Saat rapat kerja dengan Komisi XI pada akhir Januari lalu, Menteri Sri mengungkapkan peredaran rokok ilegal pada tahun lalu cukup tinggi. Kenaikannya mencapai 4,9%. Padahal, dia telah meminta kepada jajarannya agar peredaran rokok ilegal tidak boleh naik melebihi 3% setiap tahunnya.
Menurutnya, kenaikan peredaran rokok ilegal ini disebabkan kenaikan cukai rokok yang cukup tinggi. Sehingga untuk mengantisipasinya perlu dilakukan penegakan hukum yang lebih gencar lagi.
Peningkatan rokok ilegal dipastikan akan bertambah, sehingga langkah pencegahan yang dilakukan Bea dan Cukai harus lebih banyak. "Ini artinya, kenaikan cukai yang terlalu tinggi memang harus disertai dengan penegakan hukum," kata dia.

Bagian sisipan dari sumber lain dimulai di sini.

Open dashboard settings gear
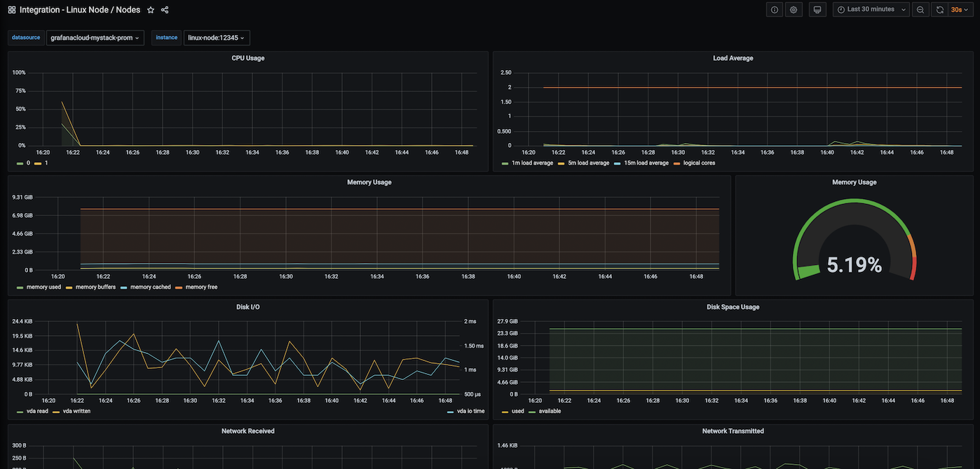This screenshot has width=980, height=469. [x=794, y=10]
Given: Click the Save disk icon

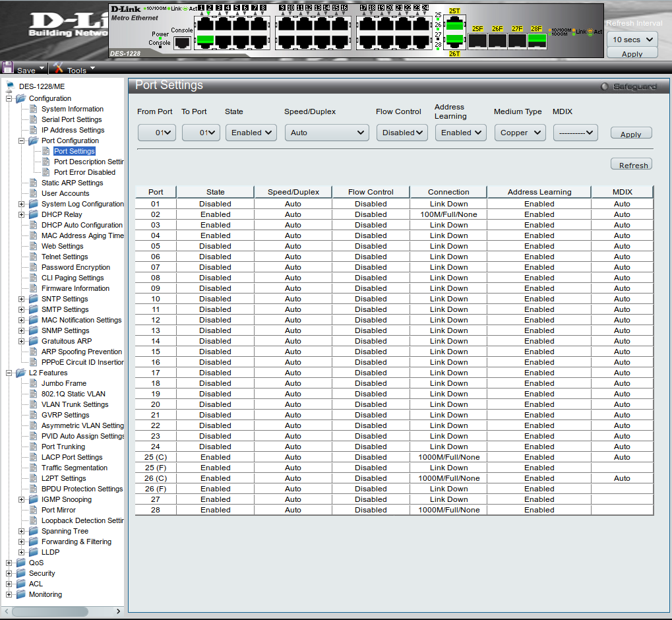Looking at the screenshot, I should coord(9,68).
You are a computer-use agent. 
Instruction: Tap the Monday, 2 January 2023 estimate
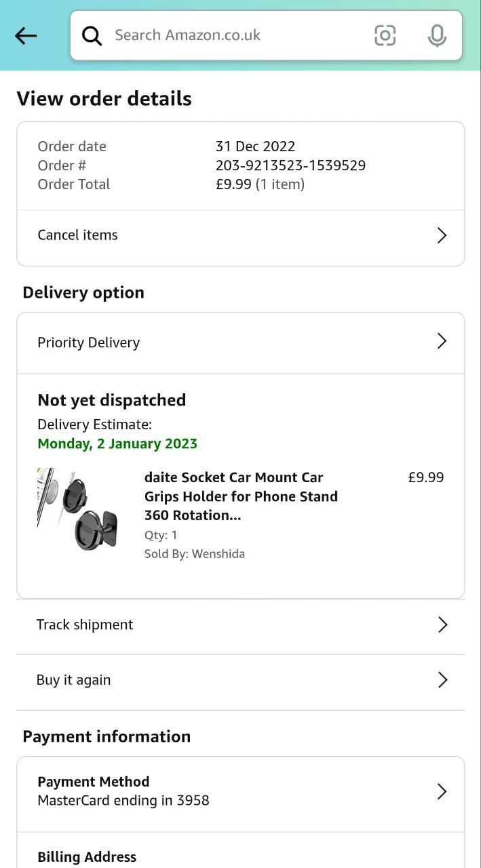click(x=117, y=444)
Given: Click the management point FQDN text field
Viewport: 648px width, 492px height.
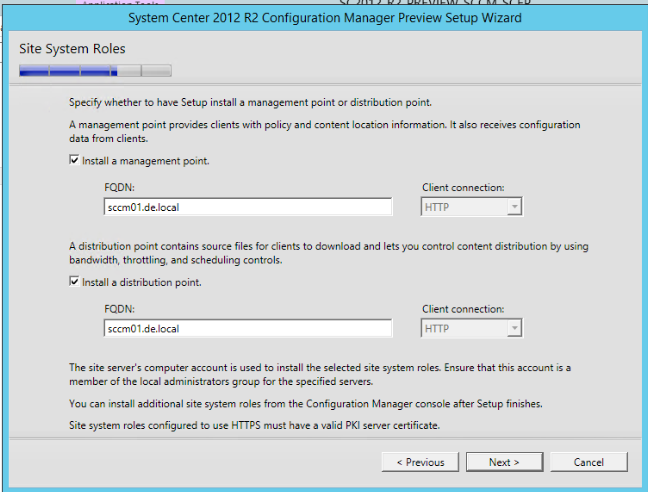Looking at the screenshot, I should click(247, 207).
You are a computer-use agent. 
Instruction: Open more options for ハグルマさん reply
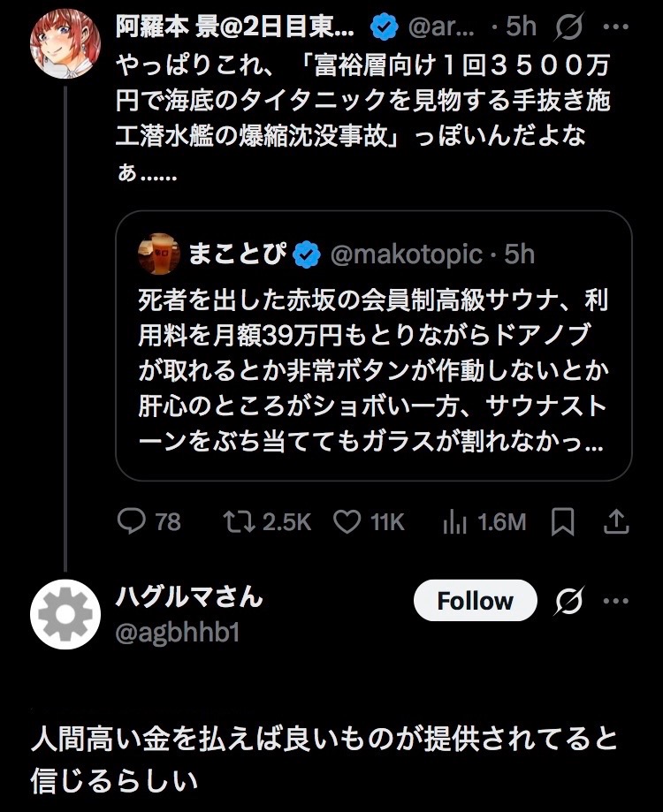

Meski peredaran rokok ilegal masih tinggi, namun penindakan yang dilakukan Bea dan Cukai terus meningkat. Tahun lalu nilai penindakan mencapai Rp 370 miliar dan 448 juta batang rokok yang disita.
“Ini keempat hal faktor yang menentukan tingkat kenaikan CHT tahun depan,”kata Sri Mulyani.
Respons Industri Rokok
Industri rokok menolak wacana kenaikan cukai rokok tahun depan. Alasannya kenaikan cukai tak hanya memberatkan produsen, petani tembakau yang juga terdampak pandemi Covid-19.
“Justru, kami menginginkan adanya kepastian kebijakan dari pemerintah yang bisa mengurangi beban pelaku industri hasil tembakau (IHT),” kata Ketua Gabungan Perusahaan Rokok (Gapero) Sulami Bahar, dikutip dari Antara, Minggu (15/8).
Dia memaparkan bahwa industri rokok juga berdampak Covid-19 dengan menurunnya permintaan dan daya beli masyarakat. Jumlah masyarakat yang terpapar Covid-19 makin meningkat, akibatnya produsen mengurangi produksi karena penurunan permintaan konsumen.
“Petani kekurangan serapan permintaan dari sektor hilir. Produsen rokok bisa tetap memproduksi seperti saat ini saja sudah syukur,” kata Sulami.